Kubernetes/kops: error attaching EBS volume to instance. You are not authorized to perform this operation. Error 403

I tested kubernetes deployment with EBS volume mounting on AWS cluster provisioned by kops. This is deployment yml file:
apiVersion: extensions/v1beta1
kind: Deployment
metadata:
name: helloworld-deployment-volume
spec:
replicas: 1
template:
metadata:
labels:
app: helloworld
spec:
containers:
- name: k8s-demo
image: wardviaene/k8s-demo
ports:
- name: nodejs-port
containerPort: 3000
volumeMounts:
- mountPath: /myvol
name: myvolume
volumes:
- name: myvolume
awsElasticBlockStore:
volumeID: <volume_id>
After kubectl create -f <path_to_this_yml>, I got the following message in pod description:
Attach failed for volume "myvolume" : Error attaching EBS volume "XXX" to instance "YYY": "UnauthorizedOperation: You are not authorized to perform this operation. status code: 403
Looks like this is just a permission issue. Ok, I checked policy for node role IAM -> Roles -> nodes.<my_domain> and found that there where no actions which allow to manipulate volumes, there was only ec2:DescribeInstances action by default.
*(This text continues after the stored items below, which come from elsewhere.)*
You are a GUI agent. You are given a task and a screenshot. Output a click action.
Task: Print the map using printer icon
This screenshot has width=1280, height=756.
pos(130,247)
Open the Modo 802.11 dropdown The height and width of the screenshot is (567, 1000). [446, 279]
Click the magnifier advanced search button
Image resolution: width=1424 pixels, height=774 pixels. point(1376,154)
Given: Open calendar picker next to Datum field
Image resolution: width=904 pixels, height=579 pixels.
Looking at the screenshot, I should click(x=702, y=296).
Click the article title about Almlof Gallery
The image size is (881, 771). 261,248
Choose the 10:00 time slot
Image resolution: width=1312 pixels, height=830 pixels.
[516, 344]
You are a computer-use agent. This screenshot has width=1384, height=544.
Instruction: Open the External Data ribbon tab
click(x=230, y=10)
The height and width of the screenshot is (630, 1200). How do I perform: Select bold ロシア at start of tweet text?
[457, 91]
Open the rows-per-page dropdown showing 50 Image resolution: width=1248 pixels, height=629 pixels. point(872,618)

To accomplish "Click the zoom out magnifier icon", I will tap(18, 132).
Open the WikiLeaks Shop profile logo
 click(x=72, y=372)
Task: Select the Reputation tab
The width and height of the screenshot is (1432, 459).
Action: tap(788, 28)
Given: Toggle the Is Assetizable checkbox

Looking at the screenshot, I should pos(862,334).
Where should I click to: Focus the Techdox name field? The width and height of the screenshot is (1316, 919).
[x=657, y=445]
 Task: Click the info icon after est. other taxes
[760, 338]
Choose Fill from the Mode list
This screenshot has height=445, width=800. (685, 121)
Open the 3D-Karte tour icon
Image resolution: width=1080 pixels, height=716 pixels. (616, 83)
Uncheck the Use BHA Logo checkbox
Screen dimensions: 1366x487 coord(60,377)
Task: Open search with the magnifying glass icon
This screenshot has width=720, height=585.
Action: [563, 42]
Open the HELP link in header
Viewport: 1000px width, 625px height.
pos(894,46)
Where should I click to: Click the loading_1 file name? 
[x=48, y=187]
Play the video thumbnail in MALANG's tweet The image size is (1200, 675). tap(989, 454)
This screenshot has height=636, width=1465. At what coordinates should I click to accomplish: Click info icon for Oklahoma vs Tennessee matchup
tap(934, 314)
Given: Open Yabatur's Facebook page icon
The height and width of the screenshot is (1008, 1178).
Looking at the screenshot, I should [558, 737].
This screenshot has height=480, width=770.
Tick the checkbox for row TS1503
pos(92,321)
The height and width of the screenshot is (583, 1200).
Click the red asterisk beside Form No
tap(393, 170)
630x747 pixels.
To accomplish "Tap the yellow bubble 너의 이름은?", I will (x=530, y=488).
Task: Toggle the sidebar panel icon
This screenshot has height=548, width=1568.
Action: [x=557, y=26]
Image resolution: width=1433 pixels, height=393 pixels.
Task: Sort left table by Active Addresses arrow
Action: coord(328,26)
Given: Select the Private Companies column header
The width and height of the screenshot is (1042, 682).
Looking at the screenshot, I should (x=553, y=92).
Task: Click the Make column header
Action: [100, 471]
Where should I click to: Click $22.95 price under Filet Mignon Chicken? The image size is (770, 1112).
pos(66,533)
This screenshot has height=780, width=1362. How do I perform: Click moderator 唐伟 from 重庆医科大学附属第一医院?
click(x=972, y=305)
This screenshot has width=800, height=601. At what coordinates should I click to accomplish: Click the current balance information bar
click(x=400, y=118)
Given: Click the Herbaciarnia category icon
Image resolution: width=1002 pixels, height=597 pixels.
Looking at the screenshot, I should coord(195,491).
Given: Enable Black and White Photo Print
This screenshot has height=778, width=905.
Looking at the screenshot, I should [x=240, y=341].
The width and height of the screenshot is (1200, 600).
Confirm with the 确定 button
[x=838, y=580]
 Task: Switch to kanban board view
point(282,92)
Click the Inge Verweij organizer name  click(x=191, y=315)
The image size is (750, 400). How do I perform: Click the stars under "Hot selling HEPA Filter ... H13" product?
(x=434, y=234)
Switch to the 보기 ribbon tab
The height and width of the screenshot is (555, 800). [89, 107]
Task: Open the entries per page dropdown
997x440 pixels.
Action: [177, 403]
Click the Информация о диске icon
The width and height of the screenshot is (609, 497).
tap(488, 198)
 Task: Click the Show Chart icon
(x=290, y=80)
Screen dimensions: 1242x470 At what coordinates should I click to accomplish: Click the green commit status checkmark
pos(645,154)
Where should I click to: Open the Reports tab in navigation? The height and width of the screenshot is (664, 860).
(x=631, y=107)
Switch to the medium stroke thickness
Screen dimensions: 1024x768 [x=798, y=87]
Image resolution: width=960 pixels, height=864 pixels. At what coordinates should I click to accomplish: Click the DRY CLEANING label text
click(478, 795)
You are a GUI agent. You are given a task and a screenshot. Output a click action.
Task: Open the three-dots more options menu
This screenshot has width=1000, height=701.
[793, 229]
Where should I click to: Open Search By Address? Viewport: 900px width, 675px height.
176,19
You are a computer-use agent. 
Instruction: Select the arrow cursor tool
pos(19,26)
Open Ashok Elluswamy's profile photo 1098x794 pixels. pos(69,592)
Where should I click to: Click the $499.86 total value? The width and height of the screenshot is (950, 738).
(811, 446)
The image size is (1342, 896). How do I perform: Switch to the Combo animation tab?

So I added AttachVolume and DetachVolume actions:
{
"Sid": "kopsK8sEC2NodePerms",
"Effect": "Allow",
"Action": [
"ec2:DescribeInstances",
"ec2:AttachVolume",
"ec2:DetachVolume"
],
"Resource": [
"*"
]
},
And this didn't help. I'm still getting that error:
Attach failed for volume "myvolume" : Error attaching EBS volume "XXX" to instance "YYY": "UnauthorizedOperation: You are not authorized to perform this operation.
Am I missing something?
I found a solution. It's described here.
In kops 1.8.0-beta.1, master node requires you to tag the AWS volume with:
KubernetesCluster: <clustername-here>
So it's necessary to create EBS volume with that tag by using awscli:
aws ec2 create-volume --size 10 --region eu-central-1 --availability-zone eu-central-1a --volume-type gp2 --tag-specifications 'ResourceType=volume,Tags=[{Key=KubernetesCluster,Value=<clustername-here>}]'
or you can tag it by manually in EC2 -> Volumes -> Your volume -> Tags
That's it.
EDIT:
The right cluster name can be found within EC2 instances tags which are part of cluster. Key is the same: KubernetesCluster.